**YOUR OBJECTIVE**
In the records below, begin at the line that has "News sugli animali esotici (317, 425)" and stop after the line that has "تسجيل الدخول (1126, 33)"; quote those lines verbatim and nothing more.

**PROVIDED MATERIAL**
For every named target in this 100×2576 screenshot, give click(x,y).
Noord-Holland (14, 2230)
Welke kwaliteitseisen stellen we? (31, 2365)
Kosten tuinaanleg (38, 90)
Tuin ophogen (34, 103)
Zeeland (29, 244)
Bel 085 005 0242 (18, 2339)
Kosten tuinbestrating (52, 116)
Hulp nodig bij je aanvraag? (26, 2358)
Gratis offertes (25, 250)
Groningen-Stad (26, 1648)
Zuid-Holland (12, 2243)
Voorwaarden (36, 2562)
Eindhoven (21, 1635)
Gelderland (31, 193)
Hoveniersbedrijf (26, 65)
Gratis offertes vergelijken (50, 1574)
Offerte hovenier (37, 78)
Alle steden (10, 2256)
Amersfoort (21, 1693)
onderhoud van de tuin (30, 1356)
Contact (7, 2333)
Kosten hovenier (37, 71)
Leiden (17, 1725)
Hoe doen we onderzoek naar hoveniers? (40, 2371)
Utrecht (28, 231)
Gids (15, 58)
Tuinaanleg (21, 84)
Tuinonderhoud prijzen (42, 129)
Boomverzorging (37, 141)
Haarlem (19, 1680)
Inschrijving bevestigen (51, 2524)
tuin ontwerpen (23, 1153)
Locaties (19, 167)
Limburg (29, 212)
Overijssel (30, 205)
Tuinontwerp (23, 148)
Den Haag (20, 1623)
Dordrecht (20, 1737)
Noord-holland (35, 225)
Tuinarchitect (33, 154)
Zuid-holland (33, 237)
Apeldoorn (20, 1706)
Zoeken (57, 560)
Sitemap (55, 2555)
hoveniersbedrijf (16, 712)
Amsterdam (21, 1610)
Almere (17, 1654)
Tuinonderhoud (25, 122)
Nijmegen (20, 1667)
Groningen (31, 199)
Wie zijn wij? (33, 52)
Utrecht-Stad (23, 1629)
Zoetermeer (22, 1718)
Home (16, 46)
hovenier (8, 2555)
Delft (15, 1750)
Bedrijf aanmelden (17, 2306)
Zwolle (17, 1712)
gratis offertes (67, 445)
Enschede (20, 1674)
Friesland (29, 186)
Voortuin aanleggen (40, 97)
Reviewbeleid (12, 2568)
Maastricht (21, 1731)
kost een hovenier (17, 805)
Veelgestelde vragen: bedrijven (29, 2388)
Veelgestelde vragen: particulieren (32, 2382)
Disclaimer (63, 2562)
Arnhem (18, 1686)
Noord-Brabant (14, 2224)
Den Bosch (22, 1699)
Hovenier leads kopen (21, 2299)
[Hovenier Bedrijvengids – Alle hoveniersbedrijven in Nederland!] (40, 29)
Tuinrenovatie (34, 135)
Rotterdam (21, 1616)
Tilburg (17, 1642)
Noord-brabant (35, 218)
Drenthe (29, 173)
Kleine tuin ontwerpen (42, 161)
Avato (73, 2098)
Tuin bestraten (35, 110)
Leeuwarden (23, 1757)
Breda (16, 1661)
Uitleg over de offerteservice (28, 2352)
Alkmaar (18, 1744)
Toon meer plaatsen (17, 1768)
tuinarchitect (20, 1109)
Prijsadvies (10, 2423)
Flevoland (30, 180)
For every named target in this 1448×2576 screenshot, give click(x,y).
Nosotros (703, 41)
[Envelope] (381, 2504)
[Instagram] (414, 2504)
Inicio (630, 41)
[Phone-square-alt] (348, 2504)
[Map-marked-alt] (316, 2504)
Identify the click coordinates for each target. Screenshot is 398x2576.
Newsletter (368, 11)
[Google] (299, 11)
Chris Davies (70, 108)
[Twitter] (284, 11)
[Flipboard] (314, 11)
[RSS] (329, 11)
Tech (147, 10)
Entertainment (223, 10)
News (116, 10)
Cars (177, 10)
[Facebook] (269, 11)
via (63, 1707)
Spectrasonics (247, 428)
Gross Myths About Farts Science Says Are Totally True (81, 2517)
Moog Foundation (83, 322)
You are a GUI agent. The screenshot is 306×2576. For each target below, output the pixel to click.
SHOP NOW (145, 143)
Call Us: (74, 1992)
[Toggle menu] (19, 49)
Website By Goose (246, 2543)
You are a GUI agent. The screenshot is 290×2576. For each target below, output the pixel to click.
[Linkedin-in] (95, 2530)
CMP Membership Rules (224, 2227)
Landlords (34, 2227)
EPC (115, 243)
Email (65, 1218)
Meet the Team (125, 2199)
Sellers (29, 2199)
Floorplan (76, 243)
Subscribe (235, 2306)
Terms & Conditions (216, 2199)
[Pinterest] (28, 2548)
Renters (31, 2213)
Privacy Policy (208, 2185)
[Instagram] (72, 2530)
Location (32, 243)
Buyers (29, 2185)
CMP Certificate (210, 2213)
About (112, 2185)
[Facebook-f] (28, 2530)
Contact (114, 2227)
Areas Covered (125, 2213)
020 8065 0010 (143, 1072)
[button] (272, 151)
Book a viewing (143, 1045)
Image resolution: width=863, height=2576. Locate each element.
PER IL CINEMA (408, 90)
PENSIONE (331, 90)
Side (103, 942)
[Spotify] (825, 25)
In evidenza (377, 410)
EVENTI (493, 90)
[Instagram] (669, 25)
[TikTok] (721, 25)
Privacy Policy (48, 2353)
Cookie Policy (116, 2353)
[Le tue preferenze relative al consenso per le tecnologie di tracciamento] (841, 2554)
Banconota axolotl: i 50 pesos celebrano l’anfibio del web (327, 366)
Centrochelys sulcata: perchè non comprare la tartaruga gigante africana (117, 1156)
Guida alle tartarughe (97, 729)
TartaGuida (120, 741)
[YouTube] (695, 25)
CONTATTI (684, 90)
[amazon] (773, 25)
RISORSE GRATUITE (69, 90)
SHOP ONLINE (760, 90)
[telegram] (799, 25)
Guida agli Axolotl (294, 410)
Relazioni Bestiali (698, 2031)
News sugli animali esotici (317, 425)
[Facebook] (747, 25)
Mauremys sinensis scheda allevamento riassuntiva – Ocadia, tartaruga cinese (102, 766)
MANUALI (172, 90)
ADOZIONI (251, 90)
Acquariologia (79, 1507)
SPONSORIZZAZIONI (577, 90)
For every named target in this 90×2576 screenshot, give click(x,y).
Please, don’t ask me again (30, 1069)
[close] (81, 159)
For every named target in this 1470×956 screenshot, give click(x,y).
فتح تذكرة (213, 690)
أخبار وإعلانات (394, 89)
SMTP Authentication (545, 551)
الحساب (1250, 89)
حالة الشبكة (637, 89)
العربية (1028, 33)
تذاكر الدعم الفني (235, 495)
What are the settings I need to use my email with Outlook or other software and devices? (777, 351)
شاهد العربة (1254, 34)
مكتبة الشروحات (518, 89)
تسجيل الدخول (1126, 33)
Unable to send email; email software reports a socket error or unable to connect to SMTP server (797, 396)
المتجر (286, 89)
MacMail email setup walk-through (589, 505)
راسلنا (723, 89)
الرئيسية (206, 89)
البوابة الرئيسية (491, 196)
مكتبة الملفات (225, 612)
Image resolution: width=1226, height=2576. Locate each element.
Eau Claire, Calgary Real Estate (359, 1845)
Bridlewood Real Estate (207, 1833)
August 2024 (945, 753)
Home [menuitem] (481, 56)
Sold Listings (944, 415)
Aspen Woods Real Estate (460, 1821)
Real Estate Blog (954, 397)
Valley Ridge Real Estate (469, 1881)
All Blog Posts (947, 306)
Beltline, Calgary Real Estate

**WRITTEN RESPONSE**
News sugli animali esotici (317, 425)
[Facebook] (747, 25)
Mauremys sinensis scheda allevamento riassuntiva – Ocadia, tartaruga cinese (102, 766)
MANUALI (172, 90)
ADOZIONI (251, 90)
Acquariologia (79, 1507)
SPONSORIZZAZIONI (577, 90)
For every named target in this 90×2576 screenshot, give click(x,y).
Please, don’t ask me again (30, 1069)
[close] (81, 159)
For every named target in this 1470×956 screenshot, give click(x,y).
فتح تذكرة (213, 690)
أخبار وإعلانات (394, 89)
SMTP Authentication (545, 551)
الحساب (1250, 89)
حالة الشبكة (637, 89)
العربية (1028, 33)
تذاكر الدعم الفني (235, 495)
What are the settings I need to use my email with Outlook or other software and devices? (777, 351)
شاهد العربة (1254, 34)
مكتبة الشروحات (518, 89)
تسجيل الدخول (1126, 33)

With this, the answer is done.